SOURCE EXTRACT =
Last week, the German Federal Court of Justice referred a case to the CJEU with respect to the scope of the liability of the online platform YouTube for copyright infringement (Federal Court of Justice, decision of February 21st 2019, Ref. Nr. I ZR 153/17). In particular at issue in the referral is whether a copyright holder has a right to receive information from YouTube on the e-mail addresses, phone numbers and IP addresses of uploaders who have committed copyright infringements under Article 8 of EC Directive 2004/48. The outcome of this referral will have major consequences regarding the scope of information which platform operators will have to provide where a user uploads copyright protected works on the video sharing platform.

DATA SUPPLIED =
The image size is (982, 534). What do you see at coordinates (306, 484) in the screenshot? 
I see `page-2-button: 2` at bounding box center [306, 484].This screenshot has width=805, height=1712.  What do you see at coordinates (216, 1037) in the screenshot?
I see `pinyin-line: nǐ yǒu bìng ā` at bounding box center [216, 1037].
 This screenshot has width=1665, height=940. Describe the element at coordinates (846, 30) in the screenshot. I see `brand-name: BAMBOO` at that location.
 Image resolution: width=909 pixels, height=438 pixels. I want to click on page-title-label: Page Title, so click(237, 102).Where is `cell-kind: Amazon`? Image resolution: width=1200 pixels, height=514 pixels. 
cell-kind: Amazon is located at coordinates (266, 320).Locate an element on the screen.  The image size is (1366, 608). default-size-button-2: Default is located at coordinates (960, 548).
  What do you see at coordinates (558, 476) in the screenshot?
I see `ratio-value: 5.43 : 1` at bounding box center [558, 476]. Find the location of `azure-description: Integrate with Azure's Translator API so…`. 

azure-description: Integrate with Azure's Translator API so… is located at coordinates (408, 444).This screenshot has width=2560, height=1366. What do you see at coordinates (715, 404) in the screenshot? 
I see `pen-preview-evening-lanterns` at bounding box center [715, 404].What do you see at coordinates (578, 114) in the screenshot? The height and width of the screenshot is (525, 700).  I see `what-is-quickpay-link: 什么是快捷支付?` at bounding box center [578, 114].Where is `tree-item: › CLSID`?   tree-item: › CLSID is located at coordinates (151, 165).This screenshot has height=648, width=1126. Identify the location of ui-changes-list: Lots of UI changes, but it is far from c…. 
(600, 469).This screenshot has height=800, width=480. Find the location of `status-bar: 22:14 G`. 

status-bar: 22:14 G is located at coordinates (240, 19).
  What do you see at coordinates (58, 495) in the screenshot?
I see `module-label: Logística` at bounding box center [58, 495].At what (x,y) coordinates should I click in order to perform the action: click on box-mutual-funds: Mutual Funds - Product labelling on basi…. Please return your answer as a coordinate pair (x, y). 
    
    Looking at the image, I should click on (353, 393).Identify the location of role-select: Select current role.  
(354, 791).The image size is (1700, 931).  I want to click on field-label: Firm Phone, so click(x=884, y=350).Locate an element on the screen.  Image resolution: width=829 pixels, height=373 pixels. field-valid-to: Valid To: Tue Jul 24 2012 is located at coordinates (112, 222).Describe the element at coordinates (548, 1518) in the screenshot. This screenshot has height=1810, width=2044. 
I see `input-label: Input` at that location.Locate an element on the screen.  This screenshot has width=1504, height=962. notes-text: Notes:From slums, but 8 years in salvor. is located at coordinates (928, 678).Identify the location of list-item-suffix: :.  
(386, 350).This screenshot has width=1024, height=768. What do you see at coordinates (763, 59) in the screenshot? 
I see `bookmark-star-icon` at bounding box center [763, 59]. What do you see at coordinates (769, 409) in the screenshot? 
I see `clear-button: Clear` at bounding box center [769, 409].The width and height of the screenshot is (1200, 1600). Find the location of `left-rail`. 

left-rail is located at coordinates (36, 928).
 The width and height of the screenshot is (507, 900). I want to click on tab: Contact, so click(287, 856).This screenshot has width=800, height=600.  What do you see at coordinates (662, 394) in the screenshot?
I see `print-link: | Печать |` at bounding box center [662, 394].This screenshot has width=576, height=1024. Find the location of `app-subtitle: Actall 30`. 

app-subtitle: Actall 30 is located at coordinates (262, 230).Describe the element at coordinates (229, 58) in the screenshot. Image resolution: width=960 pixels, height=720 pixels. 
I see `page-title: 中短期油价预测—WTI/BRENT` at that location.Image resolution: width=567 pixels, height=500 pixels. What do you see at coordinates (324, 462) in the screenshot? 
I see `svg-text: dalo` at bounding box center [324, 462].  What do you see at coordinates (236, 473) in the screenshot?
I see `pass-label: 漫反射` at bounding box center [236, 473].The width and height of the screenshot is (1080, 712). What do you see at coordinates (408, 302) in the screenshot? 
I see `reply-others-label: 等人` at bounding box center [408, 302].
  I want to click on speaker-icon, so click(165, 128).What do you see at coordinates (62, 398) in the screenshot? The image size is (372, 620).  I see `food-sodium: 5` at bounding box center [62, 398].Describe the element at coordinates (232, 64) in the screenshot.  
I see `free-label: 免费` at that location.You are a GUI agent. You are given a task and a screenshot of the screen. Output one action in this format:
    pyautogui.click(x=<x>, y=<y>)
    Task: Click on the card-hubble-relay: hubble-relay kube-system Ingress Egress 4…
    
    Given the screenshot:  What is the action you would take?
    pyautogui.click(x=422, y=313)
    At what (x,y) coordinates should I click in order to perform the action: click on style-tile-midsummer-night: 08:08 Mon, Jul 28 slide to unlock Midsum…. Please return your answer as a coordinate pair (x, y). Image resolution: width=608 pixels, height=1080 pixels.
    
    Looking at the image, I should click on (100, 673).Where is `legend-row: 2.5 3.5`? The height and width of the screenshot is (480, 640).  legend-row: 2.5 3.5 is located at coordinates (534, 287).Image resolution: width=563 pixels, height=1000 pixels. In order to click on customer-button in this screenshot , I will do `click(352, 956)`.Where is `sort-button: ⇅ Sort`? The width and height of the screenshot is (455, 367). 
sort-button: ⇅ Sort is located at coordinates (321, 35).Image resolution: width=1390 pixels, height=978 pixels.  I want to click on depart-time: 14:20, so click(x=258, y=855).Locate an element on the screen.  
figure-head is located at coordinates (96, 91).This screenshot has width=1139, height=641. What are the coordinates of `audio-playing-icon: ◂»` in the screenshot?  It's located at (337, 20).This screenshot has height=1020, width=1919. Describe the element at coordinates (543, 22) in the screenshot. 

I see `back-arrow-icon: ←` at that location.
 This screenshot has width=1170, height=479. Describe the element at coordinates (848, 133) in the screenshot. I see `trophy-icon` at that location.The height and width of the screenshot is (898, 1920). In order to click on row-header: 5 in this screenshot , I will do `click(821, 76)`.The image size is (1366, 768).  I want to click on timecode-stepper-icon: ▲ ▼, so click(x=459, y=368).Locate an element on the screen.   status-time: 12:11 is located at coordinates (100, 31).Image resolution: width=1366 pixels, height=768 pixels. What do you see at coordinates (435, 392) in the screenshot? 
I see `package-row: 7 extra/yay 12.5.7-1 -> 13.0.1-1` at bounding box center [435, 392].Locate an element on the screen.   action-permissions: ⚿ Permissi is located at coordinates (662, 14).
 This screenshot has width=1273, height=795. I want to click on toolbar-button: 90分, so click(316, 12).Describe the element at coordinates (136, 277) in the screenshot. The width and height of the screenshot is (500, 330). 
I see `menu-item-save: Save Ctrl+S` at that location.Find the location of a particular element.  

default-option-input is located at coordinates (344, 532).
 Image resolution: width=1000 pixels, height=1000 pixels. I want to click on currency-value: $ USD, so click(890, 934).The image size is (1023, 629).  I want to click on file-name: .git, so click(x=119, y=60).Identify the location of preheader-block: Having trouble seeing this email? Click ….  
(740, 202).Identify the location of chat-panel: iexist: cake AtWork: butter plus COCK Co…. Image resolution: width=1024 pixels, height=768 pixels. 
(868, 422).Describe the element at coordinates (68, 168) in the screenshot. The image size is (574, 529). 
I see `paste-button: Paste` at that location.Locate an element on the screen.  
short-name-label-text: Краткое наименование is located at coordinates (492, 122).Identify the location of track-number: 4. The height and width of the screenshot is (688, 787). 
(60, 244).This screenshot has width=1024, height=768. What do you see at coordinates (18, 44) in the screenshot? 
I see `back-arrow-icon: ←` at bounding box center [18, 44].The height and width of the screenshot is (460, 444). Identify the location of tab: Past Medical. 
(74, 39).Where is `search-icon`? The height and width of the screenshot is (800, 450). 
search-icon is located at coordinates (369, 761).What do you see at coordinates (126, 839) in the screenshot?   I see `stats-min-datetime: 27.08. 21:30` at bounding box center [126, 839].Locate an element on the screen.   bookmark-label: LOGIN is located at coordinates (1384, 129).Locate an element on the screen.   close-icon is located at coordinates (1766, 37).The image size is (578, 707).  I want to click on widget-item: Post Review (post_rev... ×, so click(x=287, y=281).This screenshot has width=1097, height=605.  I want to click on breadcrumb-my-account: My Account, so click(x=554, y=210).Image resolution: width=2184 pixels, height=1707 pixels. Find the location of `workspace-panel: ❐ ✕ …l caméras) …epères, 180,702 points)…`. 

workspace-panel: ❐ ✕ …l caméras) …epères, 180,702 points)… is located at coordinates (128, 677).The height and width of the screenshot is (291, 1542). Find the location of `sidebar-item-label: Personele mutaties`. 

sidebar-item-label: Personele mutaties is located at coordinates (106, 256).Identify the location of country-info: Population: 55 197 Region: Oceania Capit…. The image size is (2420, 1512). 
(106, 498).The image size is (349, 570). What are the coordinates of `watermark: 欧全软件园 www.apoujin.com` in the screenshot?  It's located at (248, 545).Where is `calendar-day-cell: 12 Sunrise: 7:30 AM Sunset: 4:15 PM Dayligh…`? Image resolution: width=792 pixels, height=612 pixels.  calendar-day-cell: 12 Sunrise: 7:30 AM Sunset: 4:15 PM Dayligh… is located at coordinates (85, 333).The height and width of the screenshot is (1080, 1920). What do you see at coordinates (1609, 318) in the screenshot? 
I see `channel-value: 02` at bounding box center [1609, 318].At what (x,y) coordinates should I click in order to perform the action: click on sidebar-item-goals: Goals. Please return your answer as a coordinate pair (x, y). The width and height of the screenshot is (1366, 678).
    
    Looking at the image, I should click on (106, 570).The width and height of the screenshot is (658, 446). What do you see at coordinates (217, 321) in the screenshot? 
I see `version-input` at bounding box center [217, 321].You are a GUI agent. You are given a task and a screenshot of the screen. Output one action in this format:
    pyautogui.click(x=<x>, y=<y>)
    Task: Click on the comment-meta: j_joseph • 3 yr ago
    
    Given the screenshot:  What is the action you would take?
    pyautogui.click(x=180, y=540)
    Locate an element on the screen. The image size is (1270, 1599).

WHAT TO PRODUCE =
Please check three statements against the YouTube referral passage above and answer yes or no for each, quoting the words of the passage that decide it. (a) The case was referred to the CJEU by the German Federal Court of Justice. (b) The copyright holder seeks information on the postal addresses of uploaders. (c) The court's decision is dated February 21st 2019.

COMPLETED TASK =
(a) Yes: "the German Federal Court of Justice referred a case to the CJEU"
(b) No: "e-mail addresses, phone numbers and IP addresses of uploaders"
(c) Yes: "decision of February 21st 2019"